Work order 1: From the SQLite-to-pandas thread, quote the passage starting at "But Pandas still" and ending at "cnx = sqlite3.connect('file.db')".
Work order 2: Print the lines of the entries starting at the line containing "At what (x,y)" and ending at the line containing "Describe the element at coordinates (396, 200)", both included, and nothing else.

Page text:
------------------------
How to open and convert sqlite database to pandas dataframe - python

I have downloaded some datas as a sqlite database (data.db) and I want to open this database in python and then convert it into pandas dataframe.
This is so far I have done
import sqlite3
import pandas
dat = sqlite3.connect('data.db') #connected to database with out error
pandas.DataFrame.from_records(dat, index=None, exclude=None, columns=None, coerce_float=False, nrows=None)
But its throwing this error
Traceback (most recent call last):
File "<stdin>", line 1, in <module>
File "/usr/local/lib/python2.7/dist-packages/pandas/core/frame.py", line 980, in from_records
coerce_float=coerce_float)
File "/usr/local/lib/python2.7/dist-packages/pandas/core/frame.py", line 5353, in _to_arrays
if not len(data):
TypeError: object of type 'sqlite3.Connection' has no len()
How to convert sqlite database to pandas dataframe

Despite sqlite being part of the Python Standard Library and is a nice and easy interface to SQLite databases, the Pandas tutorial states:
Note In order to use read_sql_table(), you must have the SQLAlchemy
optional dependency installed.
But Pandas still supports sqlite3 access if you want to avoid installing SQLAlchemy:
import sqlite3
import pandas as pd
# Create your connection.
cnx = sqlite3.connect('file.db')
df = pd.read_sql_query("SELECT * FROM table_name", cnx)
As stated here, but you need to know the name of the used table in advance.

The line
data = sqlite3.connect('data.db')
opens a connection to the database. There are no records queried up to this. So you have to execute a query afterward and provide this to the pandas DataFrame constructor.
------------------------
(Source data)
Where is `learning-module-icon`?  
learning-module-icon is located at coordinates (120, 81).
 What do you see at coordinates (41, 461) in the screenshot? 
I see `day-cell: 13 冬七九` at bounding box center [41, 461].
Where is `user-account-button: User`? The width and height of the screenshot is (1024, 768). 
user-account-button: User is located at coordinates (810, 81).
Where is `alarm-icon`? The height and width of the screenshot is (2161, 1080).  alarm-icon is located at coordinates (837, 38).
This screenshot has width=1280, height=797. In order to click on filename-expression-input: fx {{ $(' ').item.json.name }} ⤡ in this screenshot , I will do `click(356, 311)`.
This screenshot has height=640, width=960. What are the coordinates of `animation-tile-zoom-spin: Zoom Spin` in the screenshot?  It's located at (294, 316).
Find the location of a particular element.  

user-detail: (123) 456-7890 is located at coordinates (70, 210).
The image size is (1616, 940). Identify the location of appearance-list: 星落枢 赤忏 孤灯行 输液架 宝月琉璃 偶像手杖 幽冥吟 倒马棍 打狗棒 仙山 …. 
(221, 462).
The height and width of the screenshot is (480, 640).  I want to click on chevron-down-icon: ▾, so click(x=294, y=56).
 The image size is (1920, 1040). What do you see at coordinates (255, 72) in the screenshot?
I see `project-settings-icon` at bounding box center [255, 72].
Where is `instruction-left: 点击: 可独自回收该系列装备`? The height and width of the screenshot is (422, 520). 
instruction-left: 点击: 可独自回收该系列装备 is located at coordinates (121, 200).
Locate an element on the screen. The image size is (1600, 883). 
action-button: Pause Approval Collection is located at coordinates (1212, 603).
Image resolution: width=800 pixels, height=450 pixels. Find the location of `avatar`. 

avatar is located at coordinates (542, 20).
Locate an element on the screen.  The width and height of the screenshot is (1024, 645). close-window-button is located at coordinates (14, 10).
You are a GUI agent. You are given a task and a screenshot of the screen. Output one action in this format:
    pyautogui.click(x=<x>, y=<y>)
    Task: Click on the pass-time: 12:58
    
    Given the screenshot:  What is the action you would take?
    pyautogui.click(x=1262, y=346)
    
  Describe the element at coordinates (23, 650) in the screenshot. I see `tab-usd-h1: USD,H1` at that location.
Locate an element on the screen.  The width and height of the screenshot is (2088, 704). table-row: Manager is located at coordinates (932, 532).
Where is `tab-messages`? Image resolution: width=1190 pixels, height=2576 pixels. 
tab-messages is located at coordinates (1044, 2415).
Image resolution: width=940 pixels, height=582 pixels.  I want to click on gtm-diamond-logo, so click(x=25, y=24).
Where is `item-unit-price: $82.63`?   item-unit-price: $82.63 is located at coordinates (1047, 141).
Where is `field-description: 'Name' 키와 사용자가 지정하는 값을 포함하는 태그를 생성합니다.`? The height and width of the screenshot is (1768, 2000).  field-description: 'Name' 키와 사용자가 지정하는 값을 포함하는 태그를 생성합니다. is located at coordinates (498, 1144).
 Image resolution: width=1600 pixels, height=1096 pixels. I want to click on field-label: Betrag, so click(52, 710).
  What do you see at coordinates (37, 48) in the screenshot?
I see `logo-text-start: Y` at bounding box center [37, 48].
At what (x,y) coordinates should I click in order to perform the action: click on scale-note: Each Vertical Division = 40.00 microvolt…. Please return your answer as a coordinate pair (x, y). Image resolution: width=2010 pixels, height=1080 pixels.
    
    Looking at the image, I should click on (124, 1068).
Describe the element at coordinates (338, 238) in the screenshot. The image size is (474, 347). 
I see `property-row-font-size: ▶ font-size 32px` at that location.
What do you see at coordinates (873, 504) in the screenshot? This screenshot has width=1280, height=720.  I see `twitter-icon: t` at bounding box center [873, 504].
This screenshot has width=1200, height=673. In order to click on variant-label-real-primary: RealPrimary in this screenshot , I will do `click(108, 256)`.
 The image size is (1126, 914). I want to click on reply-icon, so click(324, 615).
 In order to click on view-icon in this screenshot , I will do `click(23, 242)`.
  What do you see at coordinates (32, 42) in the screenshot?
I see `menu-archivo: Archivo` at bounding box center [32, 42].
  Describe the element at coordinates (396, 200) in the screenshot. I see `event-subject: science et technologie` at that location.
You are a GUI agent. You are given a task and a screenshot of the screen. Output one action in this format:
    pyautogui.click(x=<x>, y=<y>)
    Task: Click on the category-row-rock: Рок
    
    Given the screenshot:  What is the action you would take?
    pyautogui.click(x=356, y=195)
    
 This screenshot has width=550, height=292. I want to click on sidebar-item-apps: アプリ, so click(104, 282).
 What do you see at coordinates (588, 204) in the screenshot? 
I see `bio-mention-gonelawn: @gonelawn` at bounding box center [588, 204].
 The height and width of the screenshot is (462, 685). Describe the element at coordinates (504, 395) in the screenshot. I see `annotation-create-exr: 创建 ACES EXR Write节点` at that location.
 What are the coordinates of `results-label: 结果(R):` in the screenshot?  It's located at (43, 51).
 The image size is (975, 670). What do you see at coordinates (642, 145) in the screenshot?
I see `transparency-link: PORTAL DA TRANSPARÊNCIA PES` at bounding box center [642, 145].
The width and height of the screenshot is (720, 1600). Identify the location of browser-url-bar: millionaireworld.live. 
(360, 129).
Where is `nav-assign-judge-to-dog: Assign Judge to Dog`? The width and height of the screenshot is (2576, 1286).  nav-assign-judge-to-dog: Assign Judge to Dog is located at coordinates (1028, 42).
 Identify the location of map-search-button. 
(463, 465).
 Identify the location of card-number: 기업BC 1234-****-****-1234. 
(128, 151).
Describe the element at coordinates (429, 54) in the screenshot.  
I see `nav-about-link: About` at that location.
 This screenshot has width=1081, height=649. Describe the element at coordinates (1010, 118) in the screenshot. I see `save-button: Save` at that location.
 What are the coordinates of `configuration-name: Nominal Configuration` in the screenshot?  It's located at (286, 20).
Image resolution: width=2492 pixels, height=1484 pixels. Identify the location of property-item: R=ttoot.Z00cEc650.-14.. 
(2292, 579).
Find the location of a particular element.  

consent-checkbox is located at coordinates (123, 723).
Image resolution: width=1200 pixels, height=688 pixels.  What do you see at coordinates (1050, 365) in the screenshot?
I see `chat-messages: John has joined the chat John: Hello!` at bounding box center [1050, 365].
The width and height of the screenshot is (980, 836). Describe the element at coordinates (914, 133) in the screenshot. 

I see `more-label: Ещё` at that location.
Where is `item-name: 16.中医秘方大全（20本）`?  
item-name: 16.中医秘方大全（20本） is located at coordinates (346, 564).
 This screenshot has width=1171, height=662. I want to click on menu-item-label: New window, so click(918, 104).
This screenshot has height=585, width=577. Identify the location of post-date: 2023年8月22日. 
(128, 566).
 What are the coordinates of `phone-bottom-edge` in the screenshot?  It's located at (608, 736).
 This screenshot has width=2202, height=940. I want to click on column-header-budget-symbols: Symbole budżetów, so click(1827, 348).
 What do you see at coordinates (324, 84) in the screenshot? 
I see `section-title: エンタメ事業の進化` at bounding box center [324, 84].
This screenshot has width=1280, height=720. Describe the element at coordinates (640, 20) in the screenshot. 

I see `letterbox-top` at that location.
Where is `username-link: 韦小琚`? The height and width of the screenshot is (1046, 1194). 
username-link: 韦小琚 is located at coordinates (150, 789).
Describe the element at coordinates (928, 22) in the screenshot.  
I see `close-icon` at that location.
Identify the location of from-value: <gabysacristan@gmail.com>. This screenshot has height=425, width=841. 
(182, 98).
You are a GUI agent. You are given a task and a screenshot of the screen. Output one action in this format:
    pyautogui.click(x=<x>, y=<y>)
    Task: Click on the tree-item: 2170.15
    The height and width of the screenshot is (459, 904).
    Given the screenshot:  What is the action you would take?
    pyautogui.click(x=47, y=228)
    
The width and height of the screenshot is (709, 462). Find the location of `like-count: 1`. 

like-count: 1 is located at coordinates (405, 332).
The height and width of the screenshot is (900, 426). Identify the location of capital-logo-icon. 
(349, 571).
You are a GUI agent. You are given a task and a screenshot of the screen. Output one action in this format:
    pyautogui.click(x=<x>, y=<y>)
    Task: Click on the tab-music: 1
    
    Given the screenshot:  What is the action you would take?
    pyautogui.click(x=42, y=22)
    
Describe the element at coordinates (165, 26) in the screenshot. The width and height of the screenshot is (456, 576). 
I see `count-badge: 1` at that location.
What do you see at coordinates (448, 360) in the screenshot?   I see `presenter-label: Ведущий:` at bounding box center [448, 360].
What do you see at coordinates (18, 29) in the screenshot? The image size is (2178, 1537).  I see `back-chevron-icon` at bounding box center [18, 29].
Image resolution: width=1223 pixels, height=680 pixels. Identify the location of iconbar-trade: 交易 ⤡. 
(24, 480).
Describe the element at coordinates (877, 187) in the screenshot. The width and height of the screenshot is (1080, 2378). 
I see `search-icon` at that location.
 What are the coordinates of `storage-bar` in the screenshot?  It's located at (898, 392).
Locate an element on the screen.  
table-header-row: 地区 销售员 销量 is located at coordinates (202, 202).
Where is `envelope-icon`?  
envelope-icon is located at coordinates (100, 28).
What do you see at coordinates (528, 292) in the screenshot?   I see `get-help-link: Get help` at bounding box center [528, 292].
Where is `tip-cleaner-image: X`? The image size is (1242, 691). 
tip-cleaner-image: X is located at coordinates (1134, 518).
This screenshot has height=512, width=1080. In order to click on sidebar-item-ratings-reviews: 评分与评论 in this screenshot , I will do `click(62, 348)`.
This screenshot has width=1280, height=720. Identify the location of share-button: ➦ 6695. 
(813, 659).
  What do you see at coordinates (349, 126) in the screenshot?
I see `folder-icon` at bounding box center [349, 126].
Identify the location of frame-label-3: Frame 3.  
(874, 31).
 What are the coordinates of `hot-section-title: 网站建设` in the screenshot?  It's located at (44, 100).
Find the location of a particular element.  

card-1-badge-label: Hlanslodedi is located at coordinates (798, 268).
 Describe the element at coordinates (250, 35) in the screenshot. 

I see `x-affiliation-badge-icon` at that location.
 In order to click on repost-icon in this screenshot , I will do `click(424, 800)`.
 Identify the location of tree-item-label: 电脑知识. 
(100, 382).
------------------------
Answer space 1:
But Pandas still supports sqlite3 access if you want to avoid installing SQLAlchemy:
import sqlite3
import pandas as pd
# Create your connection.
cnx = sqlite3.connect('file.db')

Answer space 2:
At what (x,y) coordinates should I click in order to perform the action: click on scale-note: Each Vertical Division = 40.00 microvolt…. Please return your answer as a coordinate pair (x, y). Image resolution: width=2010 pixels, height=1080 pixels.
    
    Looking at the image, I should click on (124, 1068).
Describe the element at coordinates (338, 238) in the screenshot. The image size is (474, 347). 
I see `property-row-font-size: ▶ font-size 32px` at that location.
What do you see at coordinates (873, 504) in the screenshot? This screenshot has width=1280, height=720.  I see `twitter-icon: t` at bounding box center [873, 504].
This screenshot has width=1200, height=673. In order to click on variant-label-real-primary: RealPrimary in this screenshot , I will do `click(108, 256)`.
 The image size is (1126, 914). I want to click on reply-icon, so click(324, 615).
 In order to click on view-icon in this screenshot , I will do `click(23, 242)`.
  What do you see at coordinates (32, 42) in the screenshot?
I see `menu-archivo: Archivo` at bounding box center [32, 42].
  Describe the element at coordinates (396, 200) in the screenshot. I see `event-subject: science et technologie` at that location.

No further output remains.